O que uma coisa tem a ver com outra?
Parece claro que a Lava Jato prendeu Temer como uma demonstração de força após o Supremo, contra o entendimento dos jacobinos, cumprir o que diz o Código Eleitoral e manter na justiça eleitoral crimes conexos ao caixa 2; e isso num momento de baixa de Moro, não reconhecido pelo políticos e pelas redes sociais como o Deus de outrora.
– Moro é funcionário de Bolsonaro, não presidente da República – lembrou Maia, na noite antes da prisão de seu sogro e de Temer.
O roteiro do espetáculo ‘mexeu com Moro, mexeu comigo’ combina tanto com a toga de Bretas (ontem fazendo selfie no Instagram mostrando os gominhos bombados e amanhã quem sabe futuro prefeito do Rio) quanto com o gel do youtuber Deltan Dalagnoll, não?
A Lava Jato, ao prender mais um ex-presidente, pode estar unindo políticos e Supremo contra esse poder ilimitado da ‘República de Curitiba e além fronteiras’. Um sintoma: a fênix Renan Calheiros já tuitou que, contra o abuso de autoridade, apoia adversários como Maia, o presidente do Senado, Davi Alcolumbre e seja quem for que o lavajatismo arraste para o umbral.
Se fosse visitá-los, Bolsonaro possivelmente ouviria de Lula:
– Não se engane, até 2022 você estará sempre no GPS do Moro e daqueles meninos dele… o wifi do Moro conecta na CIA sem precisar colocar senha…
De Temer:
– Omertá não suportou a tradição da máfia italiana, quem dirá a chinelagem das milícias na República dos X-9. Não dá para manter isso aí, viu?
Spoiler?

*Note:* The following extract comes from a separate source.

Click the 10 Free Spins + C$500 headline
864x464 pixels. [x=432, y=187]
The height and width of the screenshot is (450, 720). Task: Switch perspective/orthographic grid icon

Bolsonaro consulta o príncipe Carluxo:
– 02, o Guedes me diz que sem reforma da previdência vai sair do governo; e o pessoal lá do Congresso diz que se eu não der a cabeça do Moro, não votam a reforma…
Se bem que não temos nem cem dias de governo e, possivelmente, Rosângela Moro e a Globo adorariam mais tempo de campanha.
Esperemos as cenas dos próximos capítulos.
Aos que não tiveram preguiça de ler até aqui, segue minha opinião sobre a prisão do Temer.
Não é preciso ter nascido aos nove anos de idade na Paragem Verdes Campos para prever que Temer será condenado por corrupção. Não só pelo Jornal Nacional, mas desde a justiça do Rio até o STF. Se Lula resta cumprindo há um ano pena em uma solitária de Curitiba, a partir de uma sentença sem nenhuma prova de ligação com a Petrobrás, e pela suposta propriedade de um ‘triplex Minha Casa, Minha Vida’, o que esperar do ex-presidente eleito para ser vice que é suspeito de comandar uma organização criminosa que girou um bilhão em quatro décadas?
Mas daí a concordar com uma prisão preventiva sem a fundamentação exigida pelo Código Penal é jogar para a torcida.
No caso do jornalismo, um perigoso exercício de caçar-cliques, enquanto cassam o estado de direito.
No atual contexto, para mim, hoje, é Temer Livre sim.